:: WORK REQUEST ::
Write out the data exactly as given, dropping every picture.

:: PROVIDED ENTRIES ::
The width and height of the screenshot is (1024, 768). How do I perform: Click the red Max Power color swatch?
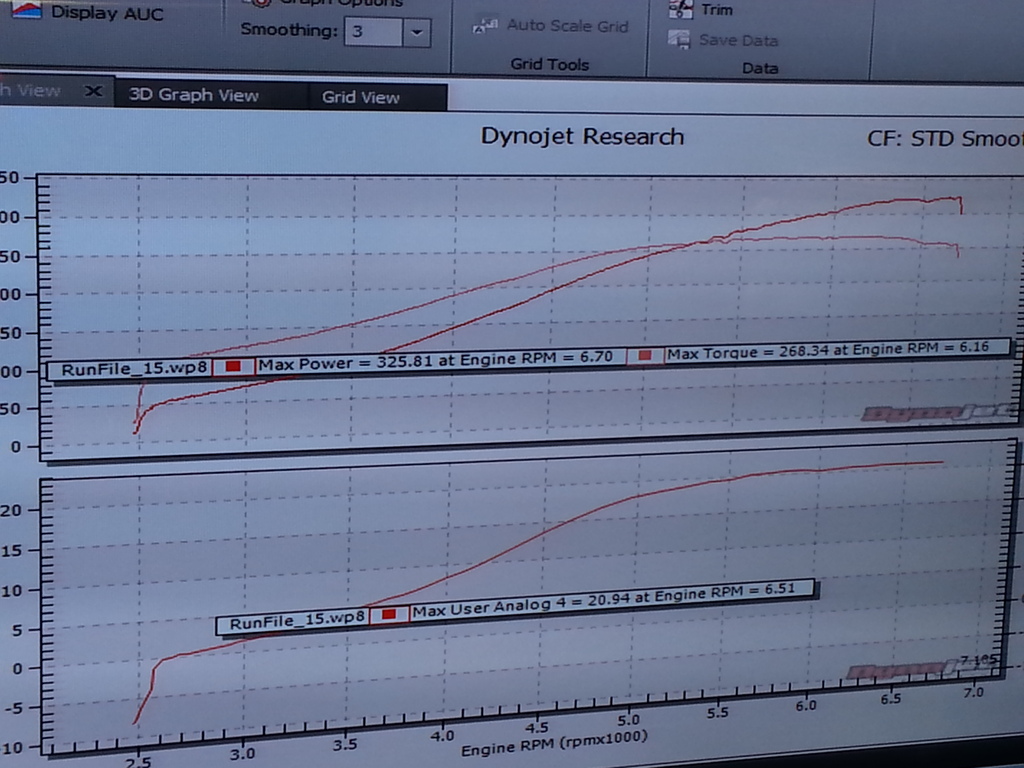233,367
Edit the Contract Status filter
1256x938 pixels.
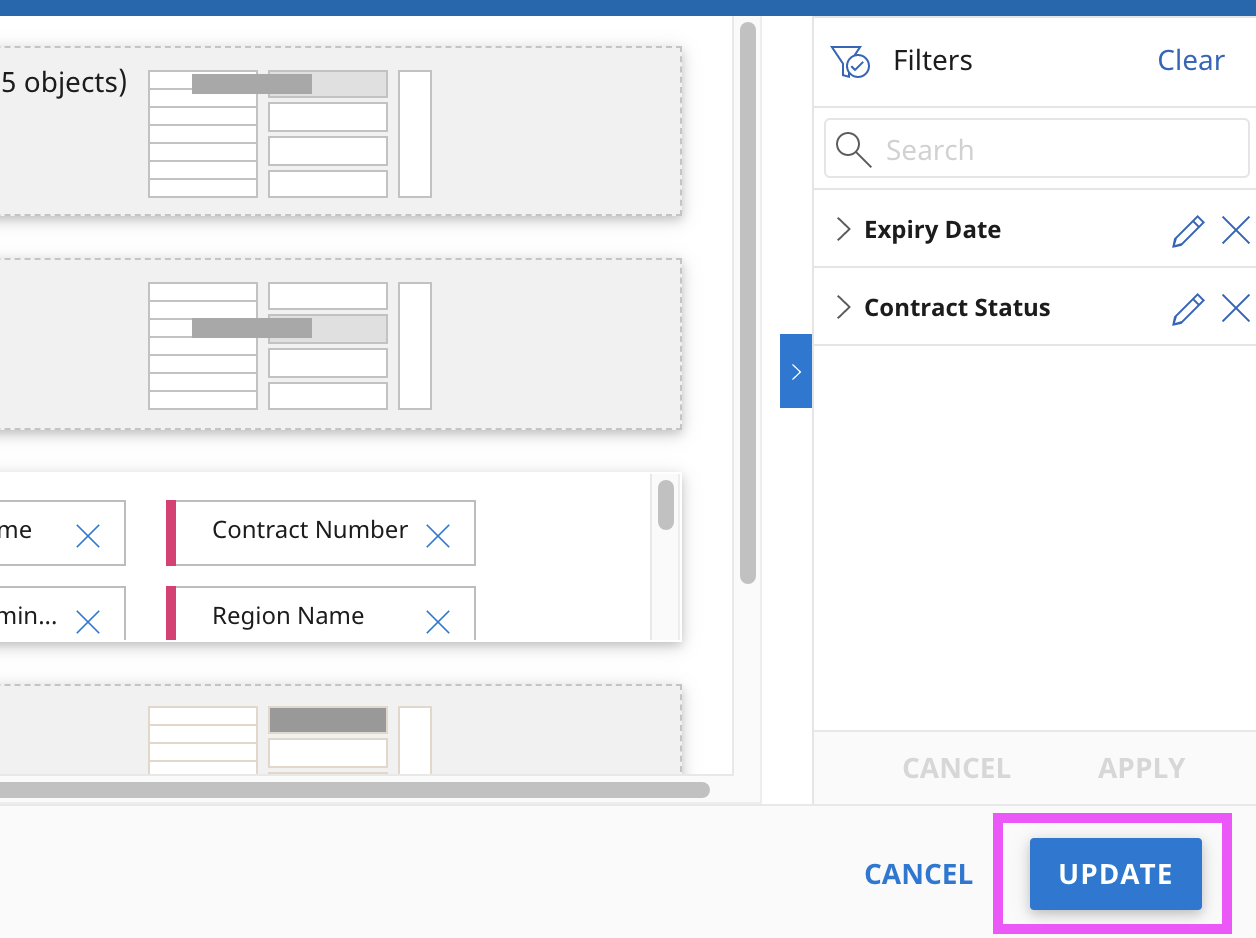pyautogui.click(x=1187, y=309)
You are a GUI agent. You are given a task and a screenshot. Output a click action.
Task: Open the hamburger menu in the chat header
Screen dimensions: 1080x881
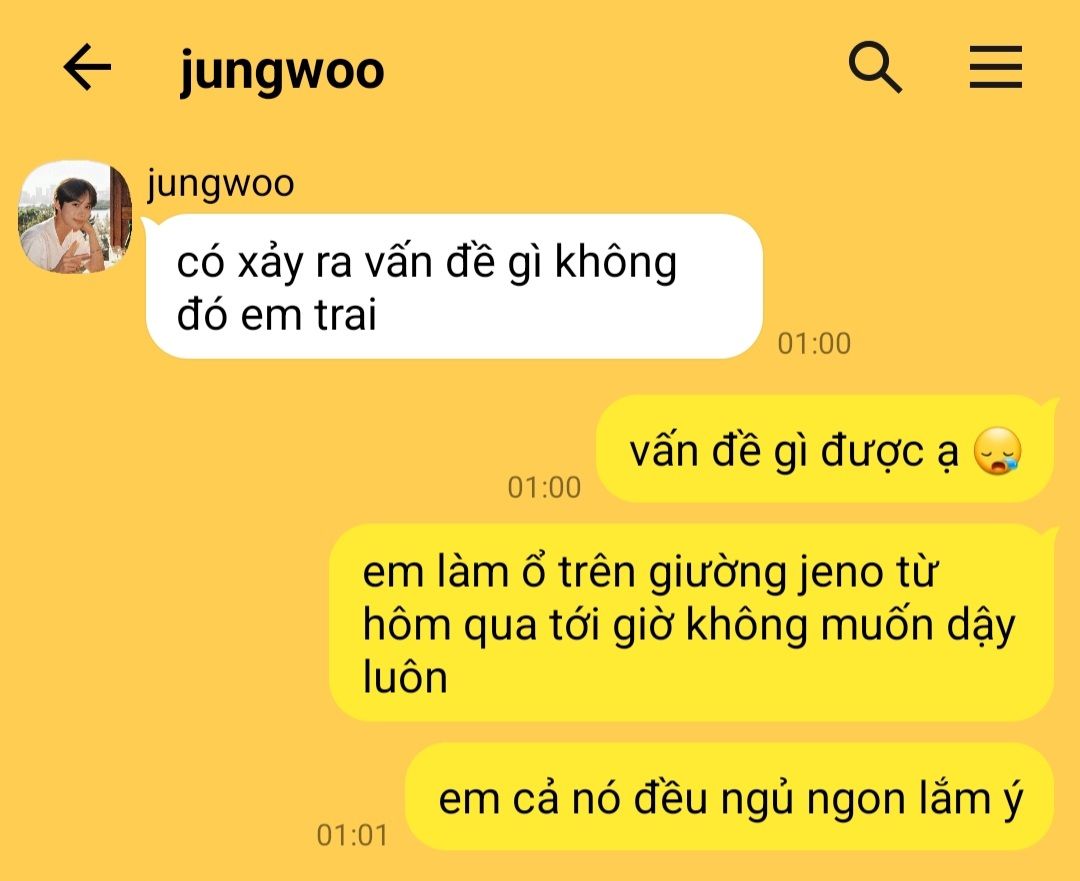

:: RESPONSE ::
The width and height of the screenshot is (1024, 768). How do I perform: Click the red Max Power color swatch?
233,367
Edit the Contract Status filter
1256x938 pixels.
pyautogui.click(x=1187, y=309)
You are a GUI agent. You are given a task and a screenshot. Output a click action.
Task: Open the hamburger menu in the chat header
Screen dimensions: 1080x881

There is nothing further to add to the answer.